Louke was born in Rotterdam, Netherlands, the third of four children of Ir. Frans Willem Cornelis Blom and Anna van Stolk. In 1939, the family moved to Voorschoten where they endured the anxious war years, forced to billet German officers while also hiding Jewish refugees. After the war, she briefly moved to England to work as au pair and farm labourer, before returning to the Netherlands where she married her sweetheart Johannes (Jan) Aleid Wolterson, a university friend of her brother, Gerard. Louke and Jan first lived in her family’s country home in Bosch en Duin near Zeist, where their son, Rutger (Roger) was born. In 1949, Jan left the Netherlands to work on the west coast of Canada; Louke and Roger followed a year later.
Louke and Jan loved Canada and never looked back. They settled and built their first home in the Horseshoe Bay area, where they raised their four children and Jan worked in the forest and engineering industries.

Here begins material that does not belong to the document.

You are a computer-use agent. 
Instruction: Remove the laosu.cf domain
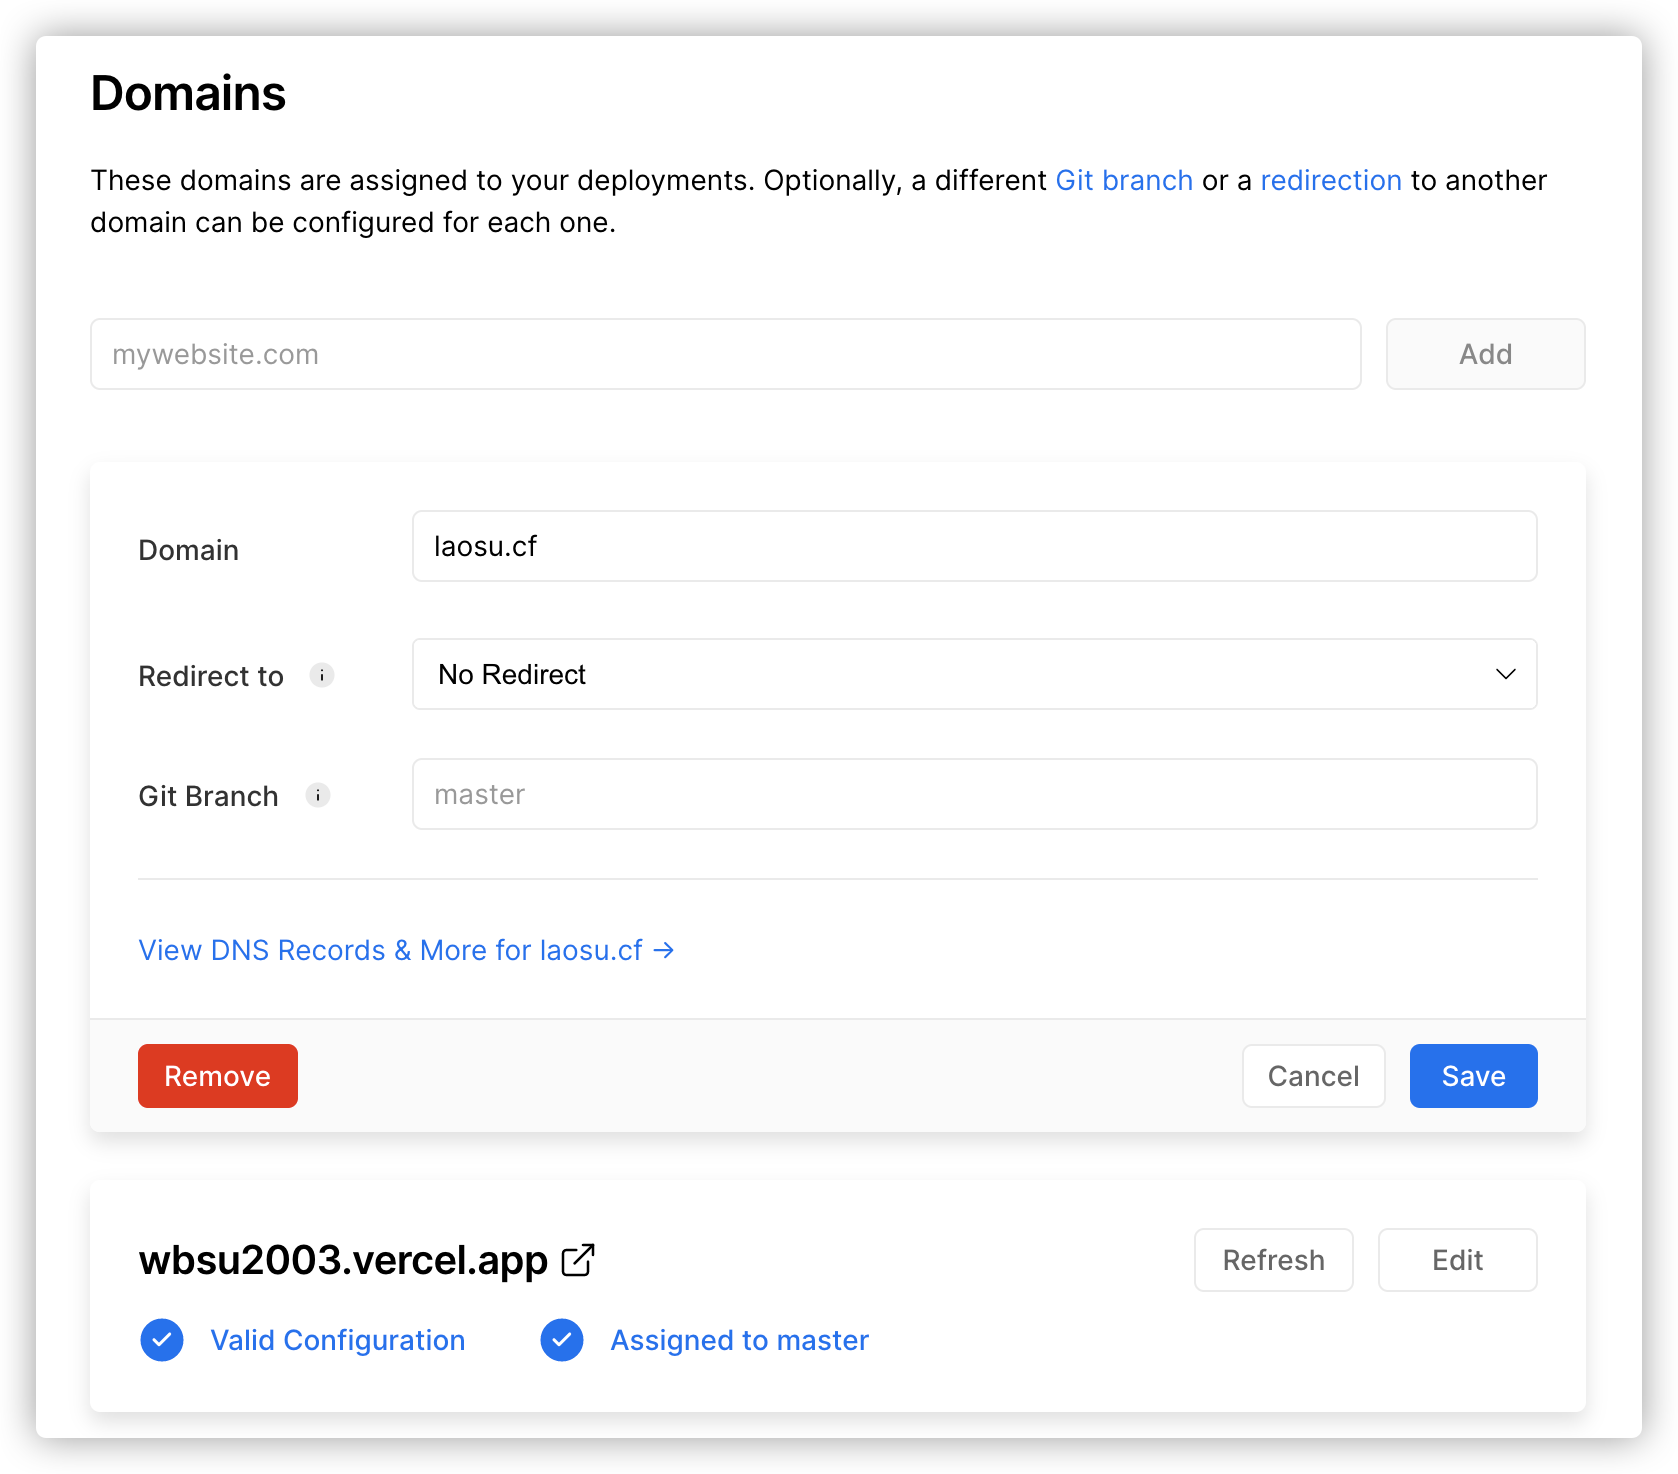click(218, 1076)
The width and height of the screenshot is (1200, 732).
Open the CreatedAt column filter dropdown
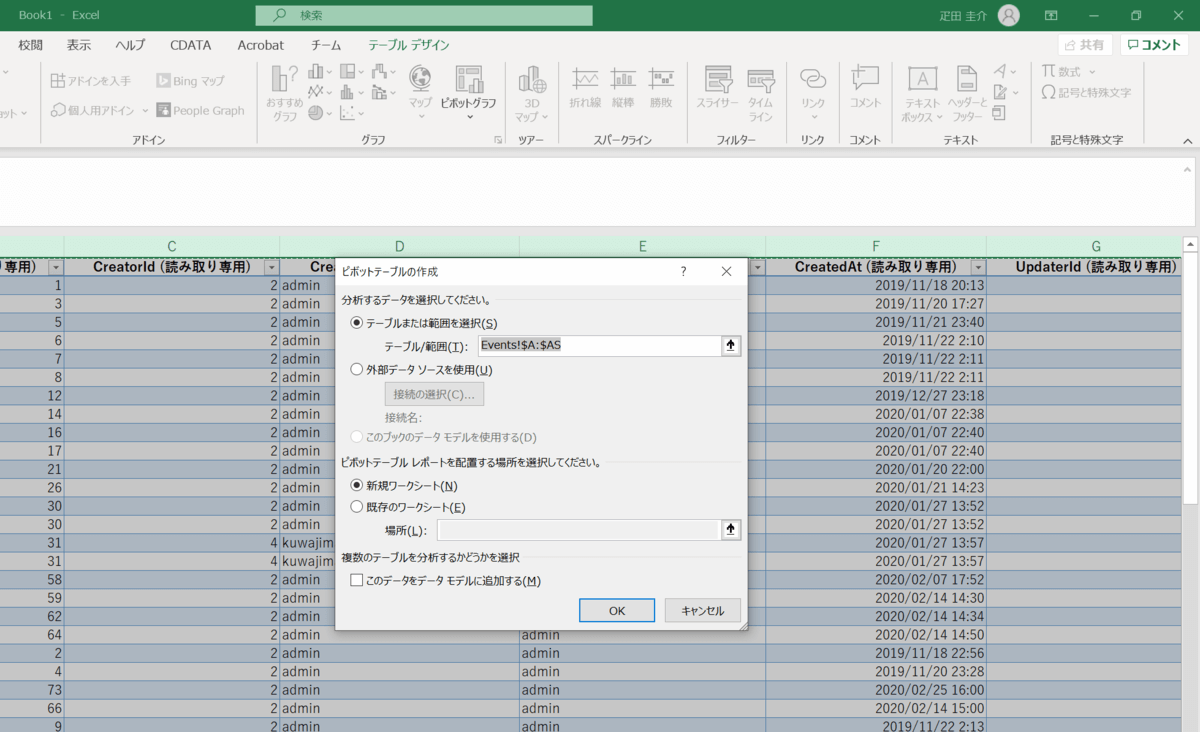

Even though Louke was reserved and even shy, she was a risk-taker with a strong sense of personal style, generosity, responsibility, and adventure. This meant for much fun and excitement, including frequent house guests, large dinner parties, car-camping outings, skiing holidays, raising canaries, poodles and English Staffie terriers, and building an off-the-grid cabin in the West Chilcotin. She especially enjoyed the cabin for its wilderness solitude and the many delightful, rustic summers spent swimming, fishing, and learning about Chilcotin life. She briefly worked at Murchie’s in West Vancouver in the early 1970s after Roger died, and for the last seven years of Jan’s career, they moved to Montreal and then to Pakistan. After Jan retired, they built a new home in Ryder Lake in the east Fraser Valley, where they re-lived the rural lifestyle they so enjoyed in 1950s Horseshoe Bay. In 2006, they built their final home in Parksville.

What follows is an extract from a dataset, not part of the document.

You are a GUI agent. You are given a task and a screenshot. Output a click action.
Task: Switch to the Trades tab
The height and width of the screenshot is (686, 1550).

Louke loved family gatherings and intellectual conversation. She was a terrific cook and host, a fashionista, an appreciator of art and fine craft, a prolific reader and letter writer, a meticulous housekeeper, a quiet gardener, a lover of animals, birds, wildlife, and nature, and was hugely interested in the world around her. Even at 97, she loved to telephone and email, read the papers, watch her favourite tennis, curling, or news programs, and putter in her garden. In this way and with the help and companionship from her two wonderful caregivers, Monette Rata, and Angela Jupe, she maintained a strong connection with her family and friends.
Louke was predeceased by her son, Rutger, son-in-law, Robert Fontana, husband, Jan, and most of her immediate generation. She is survived by her three daughters: Eveline (Ken Jeannotte), Anna Fontana (step-grandchildren Kaitlin and Callie), and Fennya (Lindsay Jones and grandchildren Russell (Amrit) and Megan (Nigel)). We will elprofoundly miss her elegance, her sense of adventure and her firm, but loving resolve. She was a wonderful mother, grandmother, daughter, sister and aunt, and an exceptional role-model.
Funeral arrangements by Yates Memorial Services in Parksville, BC. In lieu of flowers, please make donations in Louke’s memory to the Nature Conservancy of Canada or other conservation organizations.